February 28 -- Despite dogged opposition from environmental groups, as well as several state and county officials who claim that canines and beaches don’t mix, the City Council Tuesday will likely back a resolution for a pilot program to let Fido run free at a Santa Monica beach.

As part of a resolution in support of a state bill that would establish an pilot off-leash dog area at nearby Dockweiler State Beach in Playa del Rey, Santa Monica council members will likely request an amendment carving out a similar dog beach in Santa Monica.

If they do, Santa Monica would join Long Beach as the only other city in Los Angeles County with a dog park on the beach.

Making the dog beach in Santa Monica a reality, though, could be as hard as teaching an old dog new tricks.

Legislative approval is must, and while the idea has the backing of several animal groups and pet lovers, it is staunchly opposed by environmental groups and state officials charged with guarding one of California’s most precious resources -- state beaches.

The State Parks department spoke out against the bill for a variety of reasons, according to the City staff report, including concerns “that dogs can present a potential safety threat to visitors, other dogs, wildlife, and park personnel when not physically restrained.”

County lifeguards are also against the bill, saying that policing dogs could “distract them from their primary mission of protecting swimmers,” according to the report.

In addition, opponents worry about the feces and urine dogs would leave behind.

Environmental groups -- from the Malibu chapter for Surfrider, to Heal the Bay, to the Natural Resources Defense Council and several Audubon societies -- have all spoken out against another dog beach in Los Angeles County because of the effects that dog waste will likely have on the bay’s already struggling ecosystem.

“While many dog owners are responsible, not all will clean up after their dogs,” the staff report acknowledges.

The report cites the fact that there are 175,000 licensed dogs in Los Angeles County, although proponents of the bill say research indicates there could be as many as a million dog owner households in the county.

With so many pets, advocates say, Los Angeles County is significantly underserved when it comes to dog beaches.
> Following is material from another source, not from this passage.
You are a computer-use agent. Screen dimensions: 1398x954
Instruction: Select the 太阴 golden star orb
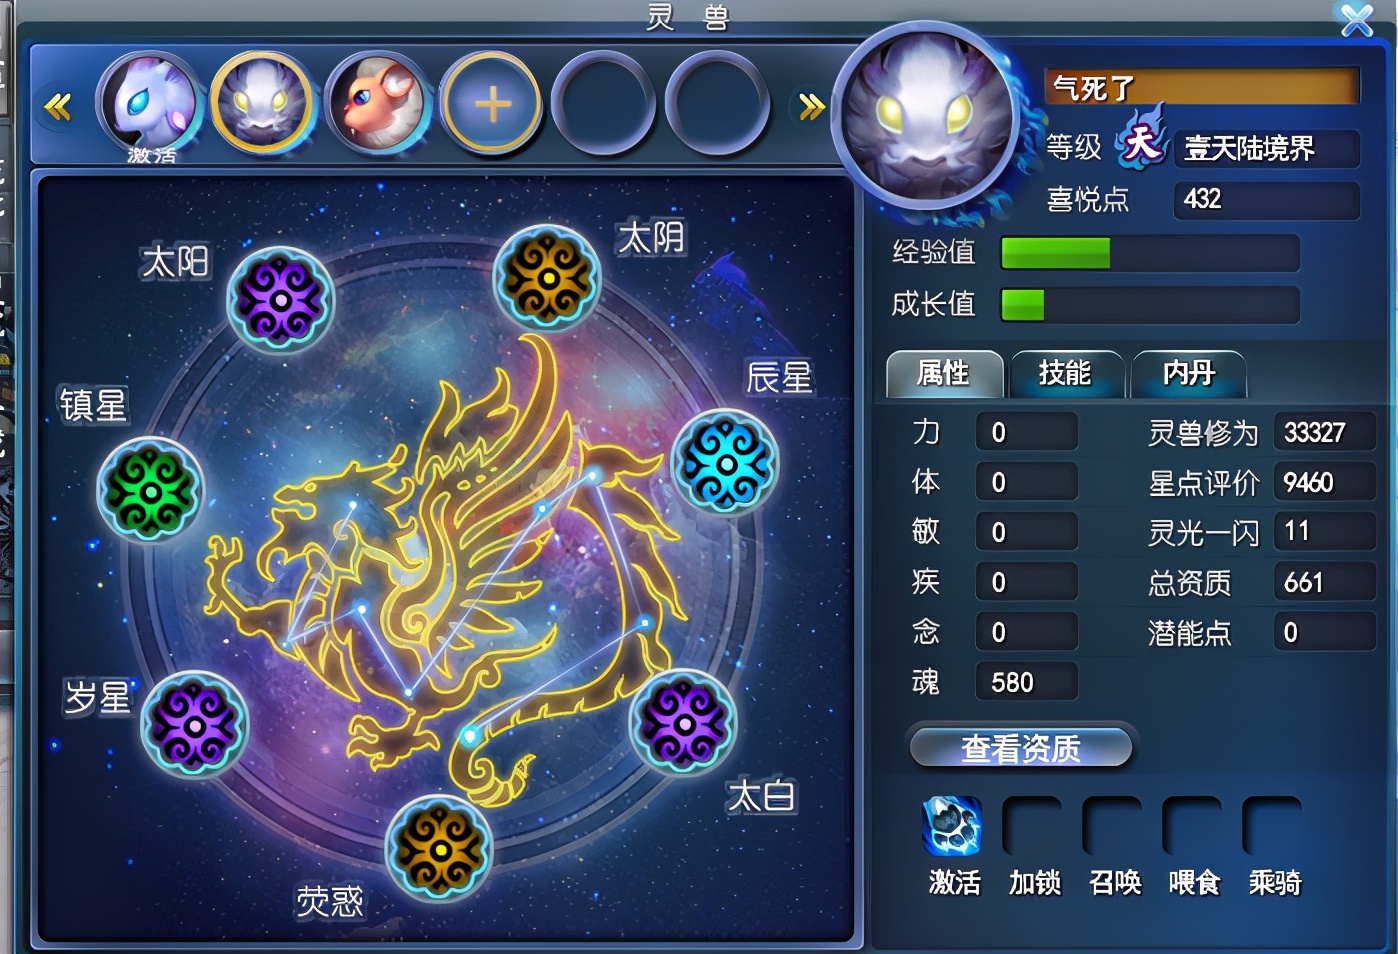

Of the 57 designated dog beaches in California, only the one in Long Beach is located in Los Angeles County.

Proponents -- who include the American Society for the Prevention of Cruelty to Animals, State Humane, United Animal Nations, the California Federation for Animal Legislation, as well as numerous individuals -- point to dog beaches in cities such as Long Beach, Huntington Beach and San Diego to show that the off-leach areas on the coast can be successful.
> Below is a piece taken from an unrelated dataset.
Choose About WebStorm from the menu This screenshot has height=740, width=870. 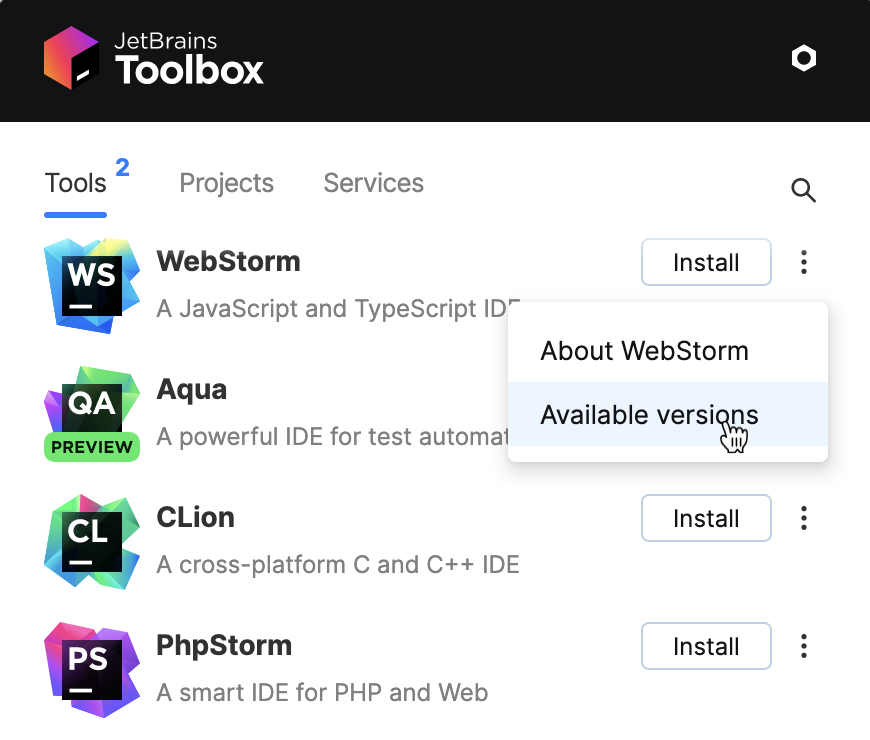tap(644, 351)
In the meantime, the entire issue has been a political hot potato for legislators and County Supervisors. The County Board has remained silent on the issue, while Assembly Member Ted Lieu has asked for more research on the bill before he carries it.

The bill’s original author – Mike Gordon – died while in office and has since been replaced by Lieu.

If the resolution is passed, the bill would still need to weave through several legislative committees before it is approved, according to the report.

The item is on Tuesday night’s consent calendar.